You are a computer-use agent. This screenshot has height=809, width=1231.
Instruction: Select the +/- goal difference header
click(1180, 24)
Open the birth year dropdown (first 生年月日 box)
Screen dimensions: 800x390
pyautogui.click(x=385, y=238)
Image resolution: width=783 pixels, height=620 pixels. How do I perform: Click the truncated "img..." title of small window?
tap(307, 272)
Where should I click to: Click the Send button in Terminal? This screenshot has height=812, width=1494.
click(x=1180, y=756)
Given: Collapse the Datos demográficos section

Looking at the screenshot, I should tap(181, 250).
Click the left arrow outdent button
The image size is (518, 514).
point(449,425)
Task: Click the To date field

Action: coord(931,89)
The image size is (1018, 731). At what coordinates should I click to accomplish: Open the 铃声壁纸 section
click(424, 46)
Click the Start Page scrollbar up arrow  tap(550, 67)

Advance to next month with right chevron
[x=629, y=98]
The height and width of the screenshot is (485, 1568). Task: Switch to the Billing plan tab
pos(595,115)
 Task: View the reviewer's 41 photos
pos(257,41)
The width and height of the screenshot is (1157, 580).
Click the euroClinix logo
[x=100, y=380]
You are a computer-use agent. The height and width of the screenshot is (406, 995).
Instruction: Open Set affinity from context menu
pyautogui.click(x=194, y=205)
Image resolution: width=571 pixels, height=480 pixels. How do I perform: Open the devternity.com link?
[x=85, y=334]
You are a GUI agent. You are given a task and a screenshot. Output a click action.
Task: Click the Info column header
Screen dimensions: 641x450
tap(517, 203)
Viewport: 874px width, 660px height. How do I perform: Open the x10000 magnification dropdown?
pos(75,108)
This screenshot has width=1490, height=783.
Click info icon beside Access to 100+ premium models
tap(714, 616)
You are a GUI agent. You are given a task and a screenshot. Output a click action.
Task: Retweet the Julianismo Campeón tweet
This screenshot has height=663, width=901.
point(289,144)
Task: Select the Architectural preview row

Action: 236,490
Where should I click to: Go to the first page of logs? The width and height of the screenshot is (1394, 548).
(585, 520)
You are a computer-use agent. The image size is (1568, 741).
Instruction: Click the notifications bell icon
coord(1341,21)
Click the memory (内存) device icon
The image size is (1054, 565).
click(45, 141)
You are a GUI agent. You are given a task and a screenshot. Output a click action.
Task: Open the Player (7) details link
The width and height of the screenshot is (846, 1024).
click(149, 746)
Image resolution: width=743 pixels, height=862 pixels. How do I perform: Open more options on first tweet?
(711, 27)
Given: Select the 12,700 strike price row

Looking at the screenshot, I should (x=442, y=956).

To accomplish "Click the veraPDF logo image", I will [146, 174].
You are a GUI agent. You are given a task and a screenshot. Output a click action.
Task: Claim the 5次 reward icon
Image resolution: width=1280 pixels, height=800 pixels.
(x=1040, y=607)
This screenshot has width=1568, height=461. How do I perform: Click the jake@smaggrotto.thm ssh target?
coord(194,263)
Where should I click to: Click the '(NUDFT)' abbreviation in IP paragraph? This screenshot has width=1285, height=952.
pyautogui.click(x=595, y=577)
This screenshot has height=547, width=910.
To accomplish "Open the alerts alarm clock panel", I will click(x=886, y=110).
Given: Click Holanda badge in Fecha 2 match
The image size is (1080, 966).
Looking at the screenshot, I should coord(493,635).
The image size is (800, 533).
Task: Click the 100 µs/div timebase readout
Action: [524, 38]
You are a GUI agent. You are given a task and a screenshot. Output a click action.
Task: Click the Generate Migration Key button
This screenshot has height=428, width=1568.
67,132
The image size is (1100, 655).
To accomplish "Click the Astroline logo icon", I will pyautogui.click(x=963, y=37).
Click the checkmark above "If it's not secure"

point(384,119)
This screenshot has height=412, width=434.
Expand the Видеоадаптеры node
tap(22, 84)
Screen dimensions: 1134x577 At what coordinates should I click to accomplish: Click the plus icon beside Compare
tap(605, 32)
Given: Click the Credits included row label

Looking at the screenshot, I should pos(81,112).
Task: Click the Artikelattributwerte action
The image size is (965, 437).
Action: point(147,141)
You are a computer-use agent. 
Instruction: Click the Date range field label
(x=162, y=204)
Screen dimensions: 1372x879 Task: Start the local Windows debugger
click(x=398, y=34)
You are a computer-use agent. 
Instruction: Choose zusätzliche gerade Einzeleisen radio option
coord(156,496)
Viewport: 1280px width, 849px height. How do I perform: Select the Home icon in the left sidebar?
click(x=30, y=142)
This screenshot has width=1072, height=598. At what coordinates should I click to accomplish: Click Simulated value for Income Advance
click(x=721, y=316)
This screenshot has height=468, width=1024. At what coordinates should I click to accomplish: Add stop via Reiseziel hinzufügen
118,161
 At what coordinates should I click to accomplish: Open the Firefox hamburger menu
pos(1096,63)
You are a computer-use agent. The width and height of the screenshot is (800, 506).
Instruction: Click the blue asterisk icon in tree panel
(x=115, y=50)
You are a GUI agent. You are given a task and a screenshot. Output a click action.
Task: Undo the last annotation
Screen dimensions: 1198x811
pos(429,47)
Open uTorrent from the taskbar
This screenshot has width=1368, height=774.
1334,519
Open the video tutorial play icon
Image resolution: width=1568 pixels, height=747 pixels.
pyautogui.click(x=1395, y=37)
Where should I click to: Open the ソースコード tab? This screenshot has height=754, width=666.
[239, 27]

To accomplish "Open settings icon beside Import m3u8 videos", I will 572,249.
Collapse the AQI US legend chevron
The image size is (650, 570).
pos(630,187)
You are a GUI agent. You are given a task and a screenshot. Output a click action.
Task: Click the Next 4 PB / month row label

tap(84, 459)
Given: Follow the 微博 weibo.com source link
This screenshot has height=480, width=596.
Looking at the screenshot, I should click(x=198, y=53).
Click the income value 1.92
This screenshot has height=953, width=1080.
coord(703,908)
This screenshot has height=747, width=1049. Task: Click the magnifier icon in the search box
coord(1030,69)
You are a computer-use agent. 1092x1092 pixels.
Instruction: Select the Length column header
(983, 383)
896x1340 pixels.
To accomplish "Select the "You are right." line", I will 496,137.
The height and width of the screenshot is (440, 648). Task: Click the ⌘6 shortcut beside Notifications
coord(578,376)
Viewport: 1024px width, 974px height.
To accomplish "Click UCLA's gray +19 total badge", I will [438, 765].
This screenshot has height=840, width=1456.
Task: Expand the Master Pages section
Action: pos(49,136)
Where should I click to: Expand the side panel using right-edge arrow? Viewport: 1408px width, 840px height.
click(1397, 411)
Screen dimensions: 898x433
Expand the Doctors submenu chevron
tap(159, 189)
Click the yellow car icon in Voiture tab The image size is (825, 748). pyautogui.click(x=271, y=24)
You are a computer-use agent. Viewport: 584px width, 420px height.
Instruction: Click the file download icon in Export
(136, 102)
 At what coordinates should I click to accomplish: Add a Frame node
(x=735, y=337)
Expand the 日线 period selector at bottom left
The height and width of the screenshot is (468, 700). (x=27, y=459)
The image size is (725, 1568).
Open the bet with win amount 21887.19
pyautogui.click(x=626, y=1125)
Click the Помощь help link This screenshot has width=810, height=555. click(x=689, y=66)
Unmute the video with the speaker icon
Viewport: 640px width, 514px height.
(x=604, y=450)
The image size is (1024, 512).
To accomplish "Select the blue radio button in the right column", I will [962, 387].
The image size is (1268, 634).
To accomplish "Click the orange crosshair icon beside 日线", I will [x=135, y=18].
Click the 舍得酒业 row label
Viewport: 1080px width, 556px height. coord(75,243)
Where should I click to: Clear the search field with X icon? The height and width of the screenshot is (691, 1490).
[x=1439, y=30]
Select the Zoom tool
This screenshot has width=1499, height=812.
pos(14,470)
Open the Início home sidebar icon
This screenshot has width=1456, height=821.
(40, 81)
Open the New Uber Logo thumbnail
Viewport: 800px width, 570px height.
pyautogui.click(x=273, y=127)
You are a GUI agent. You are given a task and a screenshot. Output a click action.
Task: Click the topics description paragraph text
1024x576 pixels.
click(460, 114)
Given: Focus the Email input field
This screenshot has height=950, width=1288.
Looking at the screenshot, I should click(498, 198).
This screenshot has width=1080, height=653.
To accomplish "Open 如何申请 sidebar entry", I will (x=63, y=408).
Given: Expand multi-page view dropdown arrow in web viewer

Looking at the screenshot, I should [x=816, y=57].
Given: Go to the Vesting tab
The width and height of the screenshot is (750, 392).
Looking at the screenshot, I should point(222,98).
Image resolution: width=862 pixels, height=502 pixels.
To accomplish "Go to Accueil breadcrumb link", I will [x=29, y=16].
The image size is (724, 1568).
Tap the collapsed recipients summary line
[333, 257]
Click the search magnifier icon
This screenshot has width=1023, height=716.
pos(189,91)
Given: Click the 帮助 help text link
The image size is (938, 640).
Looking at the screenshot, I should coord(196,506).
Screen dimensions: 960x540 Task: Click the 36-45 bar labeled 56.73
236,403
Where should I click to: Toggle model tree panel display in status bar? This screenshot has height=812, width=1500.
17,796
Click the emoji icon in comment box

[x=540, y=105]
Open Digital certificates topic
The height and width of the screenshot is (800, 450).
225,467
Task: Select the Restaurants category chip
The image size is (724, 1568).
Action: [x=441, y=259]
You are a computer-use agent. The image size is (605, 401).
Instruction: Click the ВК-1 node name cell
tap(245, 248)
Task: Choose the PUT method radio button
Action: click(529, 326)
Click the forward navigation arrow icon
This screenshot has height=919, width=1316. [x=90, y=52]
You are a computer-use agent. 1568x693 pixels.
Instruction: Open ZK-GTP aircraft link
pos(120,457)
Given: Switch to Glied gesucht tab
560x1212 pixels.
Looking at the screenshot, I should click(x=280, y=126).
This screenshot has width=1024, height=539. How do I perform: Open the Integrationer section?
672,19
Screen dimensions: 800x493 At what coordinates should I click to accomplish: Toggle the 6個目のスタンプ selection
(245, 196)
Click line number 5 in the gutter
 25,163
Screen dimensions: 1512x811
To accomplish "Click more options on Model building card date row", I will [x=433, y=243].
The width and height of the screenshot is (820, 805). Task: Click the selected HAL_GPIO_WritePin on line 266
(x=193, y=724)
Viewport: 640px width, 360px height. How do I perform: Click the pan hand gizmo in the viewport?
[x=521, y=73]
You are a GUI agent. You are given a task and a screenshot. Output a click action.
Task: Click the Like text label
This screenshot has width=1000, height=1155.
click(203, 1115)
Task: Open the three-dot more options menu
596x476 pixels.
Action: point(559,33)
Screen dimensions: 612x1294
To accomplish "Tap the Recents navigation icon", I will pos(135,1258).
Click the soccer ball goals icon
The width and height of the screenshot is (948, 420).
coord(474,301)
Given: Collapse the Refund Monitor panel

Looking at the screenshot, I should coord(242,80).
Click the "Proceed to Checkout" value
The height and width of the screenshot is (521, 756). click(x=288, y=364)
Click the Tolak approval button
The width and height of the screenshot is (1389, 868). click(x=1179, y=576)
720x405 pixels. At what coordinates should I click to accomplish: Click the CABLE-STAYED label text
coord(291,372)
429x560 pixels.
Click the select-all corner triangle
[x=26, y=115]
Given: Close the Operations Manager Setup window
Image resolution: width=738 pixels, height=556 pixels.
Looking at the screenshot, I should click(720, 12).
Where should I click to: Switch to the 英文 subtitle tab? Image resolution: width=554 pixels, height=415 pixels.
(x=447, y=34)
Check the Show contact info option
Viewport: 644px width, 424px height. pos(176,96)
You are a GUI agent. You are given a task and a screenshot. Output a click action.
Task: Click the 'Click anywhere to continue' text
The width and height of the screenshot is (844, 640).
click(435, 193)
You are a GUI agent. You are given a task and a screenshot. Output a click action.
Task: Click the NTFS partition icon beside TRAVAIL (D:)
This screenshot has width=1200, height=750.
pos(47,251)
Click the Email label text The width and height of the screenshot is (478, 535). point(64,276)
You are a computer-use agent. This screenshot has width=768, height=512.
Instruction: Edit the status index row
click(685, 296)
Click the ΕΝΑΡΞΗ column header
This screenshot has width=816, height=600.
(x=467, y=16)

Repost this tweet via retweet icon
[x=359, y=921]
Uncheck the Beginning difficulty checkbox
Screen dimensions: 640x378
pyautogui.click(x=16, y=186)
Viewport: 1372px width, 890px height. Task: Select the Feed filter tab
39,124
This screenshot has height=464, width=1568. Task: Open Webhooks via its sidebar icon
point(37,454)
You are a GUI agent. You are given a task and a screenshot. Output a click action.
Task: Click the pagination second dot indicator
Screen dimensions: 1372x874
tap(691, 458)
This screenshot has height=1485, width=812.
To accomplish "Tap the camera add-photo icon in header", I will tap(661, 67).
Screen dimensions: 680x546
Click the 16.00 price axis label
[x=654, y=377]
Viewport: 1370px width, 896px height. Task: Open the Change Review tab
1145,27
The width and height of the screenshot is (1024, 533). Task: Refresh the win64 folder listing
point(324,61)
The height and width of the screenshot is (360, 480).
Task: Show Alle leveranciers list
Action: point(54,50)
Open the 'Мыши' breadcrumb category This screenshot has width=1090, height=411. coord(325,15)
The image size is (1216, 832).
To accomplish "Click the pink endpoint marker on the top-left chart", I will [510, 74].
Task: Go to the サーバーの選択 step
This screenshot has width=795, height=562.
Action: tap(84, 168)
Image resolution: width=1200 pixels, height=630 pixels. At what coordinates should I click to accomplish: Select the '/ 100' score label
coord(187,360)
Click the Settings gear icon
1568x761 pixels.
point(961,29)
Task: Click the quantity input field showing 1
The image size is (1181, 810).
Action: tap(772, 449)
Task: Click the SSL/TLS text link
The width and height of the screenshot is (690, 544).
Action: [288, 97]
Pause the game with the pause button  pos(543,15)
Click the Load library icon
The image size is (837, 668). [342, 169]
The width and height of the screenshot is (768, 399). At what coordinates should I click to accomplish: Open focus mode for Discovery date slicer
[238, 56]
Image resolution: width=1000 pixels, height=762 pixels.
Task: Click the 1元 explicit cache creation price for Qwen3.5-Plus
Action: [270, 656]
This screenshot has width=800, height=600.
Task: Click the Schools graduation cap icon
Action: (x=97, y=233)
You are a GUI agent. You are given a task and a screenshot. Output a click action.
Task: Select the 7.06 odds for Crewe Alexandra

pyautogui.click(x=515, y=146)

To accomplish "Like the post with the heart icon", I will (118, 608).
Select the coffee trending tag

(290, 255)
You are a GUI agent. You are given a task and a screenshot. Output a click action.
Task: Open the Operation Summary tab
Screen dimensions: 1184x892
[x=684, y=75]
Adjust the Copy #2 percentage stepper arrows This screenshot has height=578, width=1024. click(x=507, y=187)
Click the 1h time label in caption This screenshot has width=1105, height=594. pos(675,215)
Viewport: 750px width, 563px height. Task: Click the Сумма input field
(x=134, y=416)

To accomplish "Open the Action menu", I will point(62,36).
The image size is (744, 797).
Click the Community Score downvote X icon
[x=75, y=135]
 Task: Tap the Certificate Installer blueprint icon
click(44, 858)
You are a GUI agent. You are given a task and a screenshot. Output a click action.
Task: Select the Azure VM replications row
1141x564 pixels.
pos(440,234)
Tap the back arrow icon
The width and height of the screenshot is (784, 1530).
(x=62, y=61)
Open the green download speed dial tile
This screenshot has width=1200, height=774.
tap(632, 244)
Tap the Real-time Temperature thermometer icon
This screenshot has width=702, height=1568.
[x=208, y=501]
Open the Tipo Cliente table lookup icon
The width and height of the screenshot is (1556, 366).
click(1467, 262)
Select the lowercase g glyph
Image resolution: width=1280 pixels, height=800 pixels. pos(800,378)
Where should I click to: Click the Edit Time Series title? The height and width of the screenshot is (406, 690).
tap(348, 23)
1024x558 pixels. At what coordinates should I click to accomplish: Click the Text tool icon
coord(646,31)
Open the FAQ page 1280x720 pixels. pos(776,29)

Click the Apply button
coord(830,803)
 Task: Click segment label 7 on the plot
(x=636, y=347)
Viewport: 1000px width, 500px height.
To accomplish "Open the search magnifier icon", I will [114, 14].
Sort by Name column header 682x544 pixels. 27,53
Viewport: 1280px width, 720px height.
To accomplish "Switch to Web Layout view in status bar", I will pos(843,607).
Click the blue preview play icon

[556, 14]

------------------------

> **The task**
The word "Email" appears in some lines of the records. Please work out how many and reply with that number only.

> **Expected output**
2